The former chairman of Goldman Sachs asset management was one of the prime movers of the whole Northern Powerhouse concept, championed by former chancellor George Osborne, which evolved into this Government’s levelling-up agenda. So what did he think of levelling-up minister Michael Gove’s recent whitepaper?

Levelling up whitepaper

Lord O’Neill said: “I personally thought Gove’s paper was pretty good. We live in an era where it’s fashionable to make a lot a lot of noise about stuff, which seemingly satisfies social media, but it’s pretty clear to me how instrumental their talk on levelling-up they won’t survive for too long without the support of northern voters. Gove’s got the intellectual firepower to get on with this.

The former Conservative minister sees Northern Gritstone, which eventually hopes to raise £500m to support spinouts from the universities of Leeds, Manchester and Sheffield, as playing its own part in the Government’s levelling up agenda.

Lord O’Neill remembers when studying economics that Boston, Massachusetts was always pointed to as being an economic basket case. Today, the universities of MIT and Harvard have transformed the region. He sees no reason why, given the thrust of net-zero technology manufacturing, why the same thing couldn’t happen to the North-West and North-East. Which is where his Northern Gritstone project fits in.

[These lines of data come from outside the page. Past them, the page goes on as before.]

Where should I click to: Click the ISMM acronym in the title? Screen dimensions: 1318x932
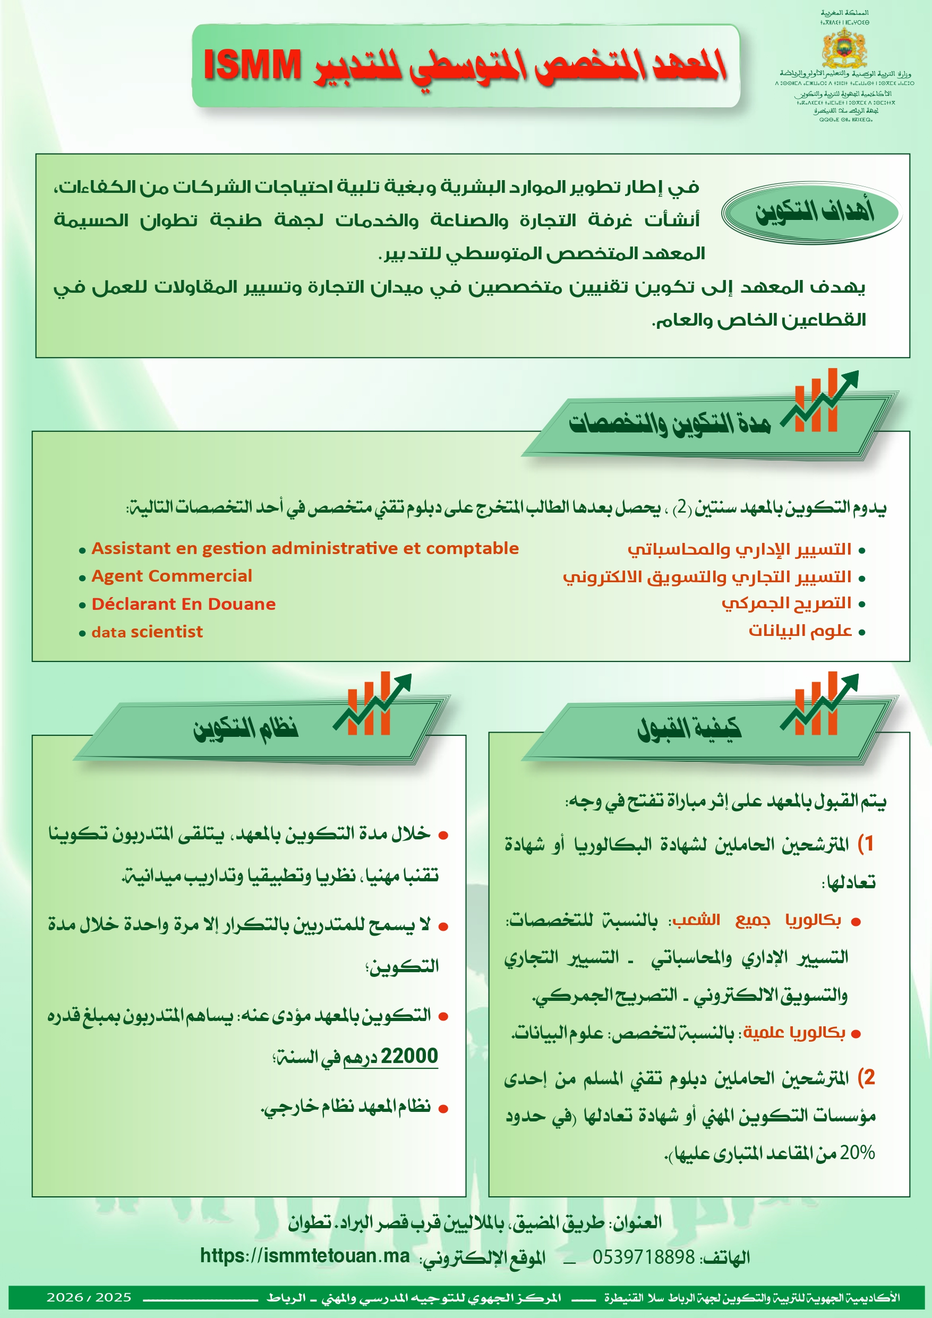coord(252,65)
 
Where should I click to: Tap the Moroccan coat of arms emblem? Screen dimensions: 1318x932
coord(844,48)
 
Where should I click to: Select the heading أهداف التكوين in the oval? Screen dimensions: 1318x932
coord(814,213)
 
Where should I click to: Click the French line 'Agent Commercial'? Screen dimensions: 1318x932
coord(172,576)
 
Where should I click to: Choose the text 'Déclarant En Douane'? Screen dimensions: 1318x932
coord(184,604)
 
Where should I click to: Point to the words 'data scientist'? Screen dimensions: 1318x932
coord(147,632)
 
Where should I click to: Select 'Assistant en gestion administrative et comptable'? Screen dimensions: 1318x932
coord(305,548)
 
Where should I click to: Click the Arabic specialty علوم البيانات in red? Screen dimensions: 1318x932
coord(799,631)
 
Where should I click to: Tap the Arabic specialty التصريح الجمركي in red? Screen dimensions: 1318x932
coord(786,603)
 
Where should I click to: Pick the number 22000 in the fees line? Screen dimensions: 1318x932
coord(409,1055)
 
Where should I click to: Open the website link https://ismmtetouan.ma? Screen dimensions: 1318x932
coord(305,1255)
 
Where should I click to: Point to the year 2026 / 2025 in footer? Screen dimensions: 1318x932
coord(89,1297)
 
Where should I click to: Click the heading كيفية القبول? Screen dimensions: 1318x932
coord(689,728)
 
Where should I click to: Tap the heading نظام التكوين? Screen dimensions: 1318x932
coord(246,728)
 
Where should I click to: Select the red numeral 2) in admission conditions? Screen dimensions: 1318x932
coord(866,1077)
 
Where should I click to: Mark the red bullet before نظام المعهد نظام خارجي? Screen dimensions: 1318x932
coord(442,1109)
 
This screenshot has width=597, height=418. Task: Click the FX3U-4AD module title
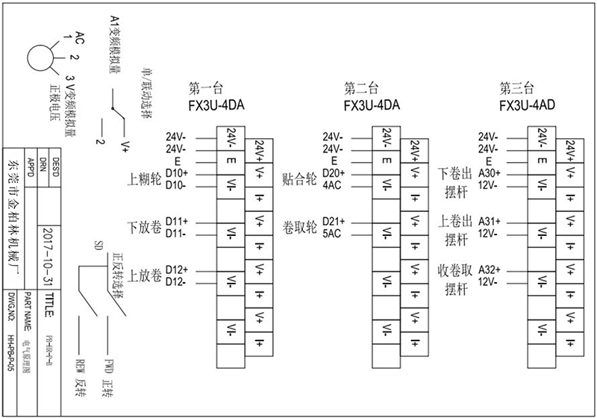(x=527, y=105)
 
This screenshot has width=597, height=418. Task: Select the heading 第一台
(x=207, y=87)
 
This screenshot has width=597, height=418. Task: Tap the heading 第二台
(x=361, y=87)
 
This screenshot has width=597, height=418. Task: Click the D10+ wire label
(x=177, y=172)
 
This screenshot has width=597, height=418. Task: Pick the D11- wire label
(x=176, y=234)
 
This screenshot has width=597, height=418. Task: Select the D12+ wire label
(x=177, y=269)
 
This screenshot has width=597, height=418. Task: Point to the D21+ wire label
(x=332, y=221)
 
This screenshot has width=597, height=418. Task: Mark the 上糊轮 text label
(x=145, y=179)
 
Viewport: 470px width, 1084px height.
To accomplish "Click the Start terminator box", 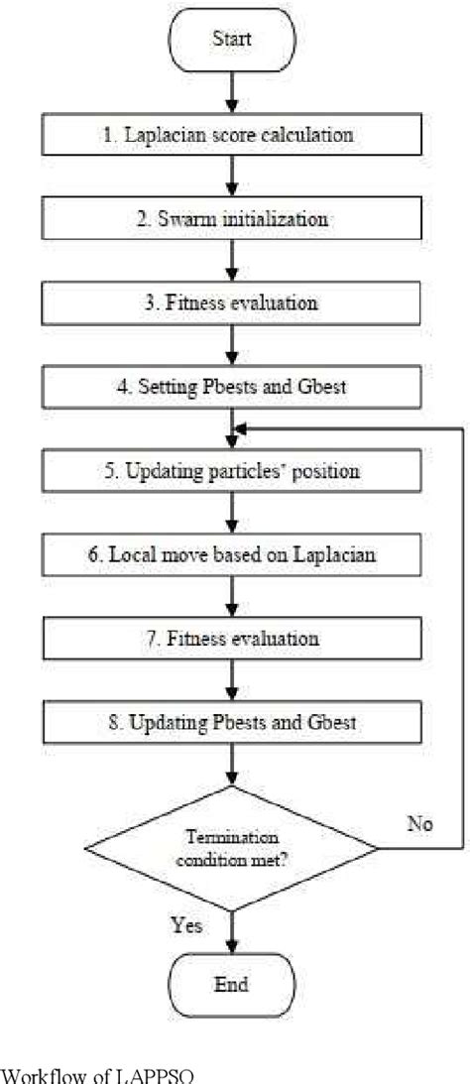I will click(x=232, y=39).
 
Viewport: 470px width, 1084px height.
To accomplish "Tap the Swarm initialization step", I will click(x=231, y=218).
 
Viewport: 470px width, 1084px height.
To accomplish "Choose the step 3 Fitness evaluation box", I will click(x=231, y=303).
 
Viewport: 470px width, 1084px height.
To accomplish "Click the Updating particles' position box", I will click(x=231, y=471).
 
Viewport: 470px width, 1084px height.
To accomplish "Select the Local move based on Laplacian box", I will click(x=231, y=555).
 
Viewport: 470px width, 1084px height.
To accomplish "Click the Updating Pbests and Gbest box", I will click(x=231, y=724).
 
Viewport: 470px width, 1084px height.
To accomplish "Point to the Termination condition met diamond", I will click(x=231, y=848).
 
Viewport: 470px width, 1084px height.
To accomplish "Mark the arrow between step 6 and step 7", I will click(x=231, y=598).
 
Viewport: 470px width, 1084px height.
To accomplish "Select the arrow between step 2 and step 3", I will click(x=231, y=261).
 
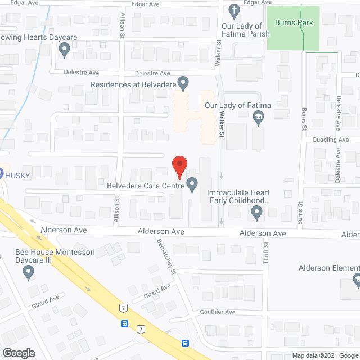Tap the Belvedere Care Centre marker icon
coord(192,184)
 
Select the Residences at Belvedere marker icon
coord(183,83)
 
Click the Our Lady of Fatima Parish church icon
coord(235,10)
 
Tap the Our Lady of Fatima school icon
coord(258,117)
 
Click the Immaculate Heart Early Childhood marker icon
coord(257,213)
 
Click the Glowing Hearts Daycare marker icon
coord(65,50)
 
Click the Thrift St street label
coord(267,250)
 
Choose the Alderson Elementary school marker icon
coord(356,279)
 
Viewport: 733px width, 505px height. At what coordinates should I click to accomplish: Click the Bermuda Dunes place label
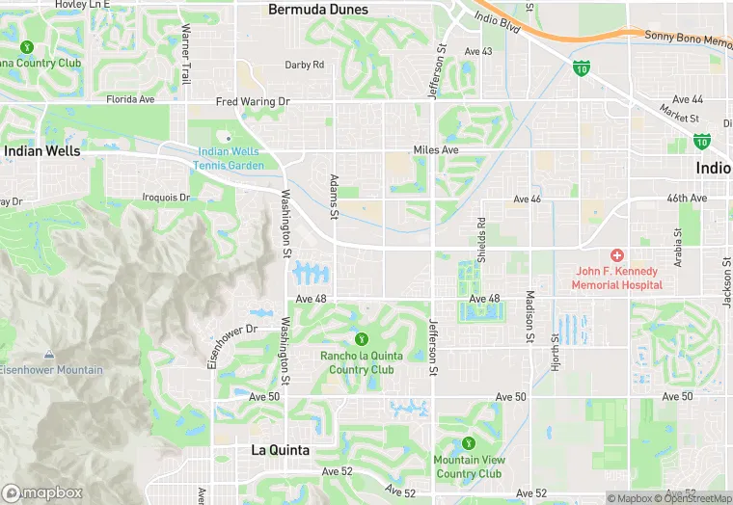317,10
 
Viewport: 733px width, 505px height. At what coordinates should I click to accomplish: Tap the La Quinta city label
280,450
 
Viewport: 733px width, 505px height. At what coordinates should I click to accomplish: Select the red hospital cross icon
616,254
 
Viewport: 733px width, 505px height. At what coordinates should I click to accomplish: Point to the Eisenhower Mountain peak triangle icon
50,356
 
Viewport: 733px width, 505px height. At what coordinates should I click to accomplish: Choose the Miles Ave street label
435,150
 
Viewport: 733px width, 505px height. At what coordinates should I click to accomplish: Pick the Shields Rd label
480,234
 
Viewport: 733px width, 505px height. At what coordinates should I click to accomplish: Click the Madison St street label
529,316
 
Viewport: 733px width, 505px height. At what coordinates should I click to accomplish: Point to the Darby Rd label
304,65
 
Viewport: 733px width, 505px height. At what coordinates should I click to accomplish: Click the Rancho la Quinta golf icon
362,338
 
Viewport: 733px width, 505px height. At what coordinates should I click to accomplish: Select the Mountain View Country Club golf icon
469,443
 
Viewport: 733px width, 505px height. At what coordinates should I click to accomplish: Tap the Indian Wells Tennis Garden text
231,158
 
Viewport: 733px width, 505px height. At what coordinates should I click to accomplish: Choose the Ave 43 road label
478,51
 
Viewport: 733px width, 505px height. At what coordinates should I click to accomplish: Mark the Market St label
679,115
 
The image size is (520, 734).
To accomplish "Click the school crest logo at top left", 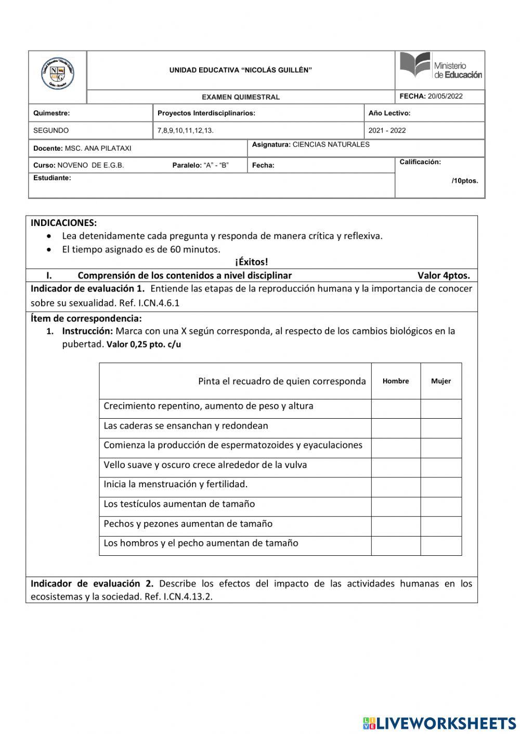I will coord(57,74).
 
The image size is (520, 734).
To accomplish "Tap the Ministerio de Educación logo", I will coord(440,66).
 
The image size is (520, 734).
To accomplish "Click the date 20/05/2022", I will coord(445,96).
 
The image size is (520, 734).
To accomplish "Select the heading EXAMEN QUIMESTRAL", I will coord(241,97).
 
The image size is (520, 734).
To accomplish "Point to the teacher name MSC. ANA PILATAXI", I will coord(98,148).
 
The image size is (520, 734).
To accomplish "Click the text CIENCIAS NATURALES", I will coord(331,144).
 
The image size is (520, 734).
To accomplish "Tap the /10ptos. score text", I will coord(464,181).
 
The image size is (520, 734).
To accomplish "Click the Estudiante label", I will coord(52,178).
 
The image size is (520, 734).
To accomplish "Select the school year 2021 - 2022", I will coord(387,130).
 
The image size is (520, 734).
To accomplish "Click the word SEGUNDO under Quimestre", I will coord(51,130).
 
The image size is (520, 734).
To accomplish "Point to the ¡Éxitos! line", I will coord(251,262).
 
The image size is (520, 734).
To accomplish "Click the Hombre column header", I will coord(396,381).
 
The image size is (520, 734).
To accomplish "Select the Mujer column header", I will coord(441,381).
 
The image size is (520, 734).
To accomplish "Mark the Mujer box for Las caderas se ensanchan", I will coord(441,428).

Lord O’Neill said: “We have some deep-seated productivity problems in this country. Here we are as a country that has around 15 universities often recognised as being among the world’s best, which is astonishing – four times our GDP weight. Half of those universities are in the north of England in low-productivity areas. Surely, they can help restore these proud industrial places of yesteryear to the modern world.”